マーケティング用途のIT基盤などを提供するALBERTは2015年9月8日、機械学習手法の1つである「Deep Learning:深層学習」技術を使って画像に自動的にタグを付与するサービスを開始したと発表した。アパレル業のEC(Electronic Commerce:電子商取引)サイトなどを主な対象に、大量の商品画像に対するタグ付け作業の自動化を可能にする。
新サービスは、AWS(Amazon Web Services)上にあるALBERTのサーバーに商品画像をアップロードすると、カテゴリや形状、色、柄、素材、感覚表現など約200種類の「基本ファッション用タグ」が付与されたファイルを自動生成するもの。Deep Learning技術により画像を解析することで、大量の画像に自動的にタグを付けることで、同作業にかかるコストの削減と精度の向上を図る。
同じ仕組みをマーケティング分析や、商品レコメンデーションにも応用できる。マーケティング分析では、色や模様に加え、「かわいい」「エレガント」といった要素をタグ付けできるため、ファッショントレンドを把握するといった分析が可能になる。商品レコメンデーションでは、タグに基づいて推薦することで、「過去に購入した商品と、テイストが似ている商品」を推薦するといったことができる。
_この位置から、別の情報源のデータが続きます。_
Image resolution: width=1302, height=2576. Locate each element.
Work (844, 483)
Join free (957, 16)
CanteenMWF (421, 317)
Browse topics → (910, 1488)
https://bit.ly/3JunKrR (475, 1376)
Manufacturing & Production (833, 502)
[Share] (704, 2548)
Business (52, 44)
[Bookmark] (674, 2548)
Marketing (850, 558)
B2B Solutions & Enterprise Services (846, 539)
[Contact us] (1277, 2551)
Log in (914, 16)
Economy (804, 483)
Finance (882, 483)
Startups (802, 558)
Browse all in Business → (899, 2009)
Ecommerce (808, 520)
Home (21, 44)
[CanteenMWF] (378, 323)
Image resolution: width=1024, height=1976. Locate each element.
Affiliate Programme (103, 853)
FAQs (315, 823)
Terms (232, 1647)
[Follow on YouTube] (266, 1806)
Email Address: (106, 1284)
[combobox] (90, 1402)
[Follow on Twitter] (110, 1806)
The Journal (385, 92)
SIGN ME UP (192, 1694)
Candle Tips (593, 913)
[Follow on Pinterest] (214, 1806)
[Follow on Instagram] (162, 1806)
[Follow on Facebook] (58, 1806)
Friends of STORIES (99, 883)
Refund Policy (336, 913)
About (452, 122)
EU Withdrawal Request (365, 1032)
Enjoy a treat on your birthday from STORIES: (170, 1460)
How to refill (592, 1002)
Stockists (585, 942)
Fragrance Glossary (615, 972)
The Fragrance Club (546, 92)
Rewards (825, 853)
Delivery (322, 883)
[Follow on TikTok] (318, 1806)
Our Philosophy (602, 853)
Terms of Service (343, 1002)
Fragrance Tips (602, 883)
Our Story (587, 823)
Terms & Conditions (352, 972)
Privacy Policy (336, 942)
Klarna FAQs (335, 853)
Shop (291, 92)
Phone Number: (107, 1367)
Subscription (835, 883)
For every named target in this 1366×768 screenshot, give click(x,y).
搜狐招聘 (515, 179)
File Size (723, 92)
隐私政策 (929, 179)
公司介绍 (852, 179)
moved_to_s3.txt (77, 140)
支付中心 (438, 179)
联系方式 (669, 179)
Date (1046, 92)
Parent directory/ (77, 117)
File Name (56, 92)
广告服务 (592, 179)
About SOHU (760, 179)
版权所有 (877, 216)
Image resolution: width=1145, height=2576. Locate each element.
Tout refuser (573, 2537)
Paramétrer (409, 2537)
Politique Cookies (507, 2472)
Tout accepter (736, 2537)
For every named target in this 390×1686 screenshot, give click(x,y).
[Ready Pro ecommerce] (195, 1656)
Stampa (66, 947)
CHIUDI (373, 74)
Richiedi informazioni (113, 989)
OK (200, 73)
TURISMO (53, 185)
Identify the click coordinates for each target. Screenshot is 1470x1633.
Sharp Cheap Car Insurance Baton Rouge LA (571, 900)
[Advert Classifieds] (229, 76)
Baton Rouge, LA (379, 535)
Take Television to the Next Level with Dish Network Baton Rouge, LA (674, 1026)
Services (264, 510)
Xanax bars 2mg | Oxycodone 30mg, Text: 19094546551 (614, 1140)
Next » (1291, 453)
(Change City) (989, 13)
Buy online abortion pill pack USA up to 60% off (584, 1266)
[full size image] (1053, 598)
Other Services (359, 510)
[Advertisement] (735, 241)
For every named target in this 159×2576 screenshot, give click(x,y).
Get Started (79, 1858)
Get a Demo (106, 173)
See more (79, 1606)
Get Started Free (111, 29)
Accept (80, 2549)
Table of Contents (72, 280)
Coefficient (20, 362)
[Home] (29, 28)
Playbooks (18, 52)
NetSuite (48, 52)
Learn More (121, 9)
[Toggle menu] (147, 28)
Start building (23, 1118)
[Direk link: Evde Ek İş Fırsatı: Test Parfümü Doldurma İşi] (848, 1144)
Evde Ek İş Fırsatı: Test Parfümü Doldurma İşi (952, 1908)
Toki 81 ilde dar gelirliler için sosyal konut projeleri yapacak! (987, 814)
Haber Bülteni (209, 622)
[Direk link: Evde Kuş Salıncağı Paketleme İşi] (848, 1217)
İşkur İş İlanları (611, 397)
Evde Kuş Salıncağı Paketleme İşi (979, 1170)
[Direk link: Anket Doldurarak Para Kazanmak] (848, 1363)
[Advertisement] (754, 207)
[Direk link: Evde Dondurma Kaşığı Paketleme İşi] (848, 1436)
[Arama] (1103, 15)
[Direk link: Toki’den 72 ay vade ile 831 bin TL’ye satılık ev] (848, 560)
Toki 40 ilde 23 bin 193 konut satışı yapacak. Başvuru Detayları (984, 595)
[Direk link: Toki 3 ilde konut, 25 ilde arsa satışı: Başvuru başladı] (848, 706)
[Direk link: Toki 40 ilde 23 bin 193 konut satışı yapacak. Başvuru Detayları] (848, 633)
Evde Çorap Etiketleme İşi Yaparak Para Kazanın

識別精度は現時点で、「カテゴリ(トップス/ボトムス/インナー/レディース/メンズ/ティーンズ/キッズなど)」と「形状(Tシャツ/カットソー/半袖など)、「色や柄(無地/ボーダー/水玉など)」などの識別では、人による作業と同等以上の精度が実現できているとしている。
企業独自のタグ(オプションタグ)にも対応できる。タグマスターとタグ付き学習用画像を用意しモデルを学習させることで、ALBERTが用意する基本ファッション用タグ以外のタグを付与できるようになる。
EC(Electronic Commerce)サイトを運用するには、商品を検索したり分類したりするための商品データベースを構築する際に、大量の商品画像を確認し、それぞれにカテゴリや形状、色やテイストといったタグを付与する必要がある。目視による作業では、画像数が増えれば増えるほどミスの発生率が高まり、タグの抜けや漏れにより、検索キーワードに対し商品が該当しないといった問題につながっていた。
Deep Learningは、画像認識やデータ関連性を分析する人工知能技術の1つ。人間の脳神経の働きをモデル化したユニットを多層的に配置して人間の脳の働きを再現するニューラルネットワークの一種である。低次の特徴量から高次の特徴量を自動的に抽出し、人間の視覚認知に近い認識能力を実現できる。
ALBERTのデータ分析部R&Dセクションでは、理化学研究所脳科学総合研究センターで神経科学、特に高等動物の高次視覚野に関する研究に携わったメンバーを中心に、Deep Learning研究開発に取り組んでいるという。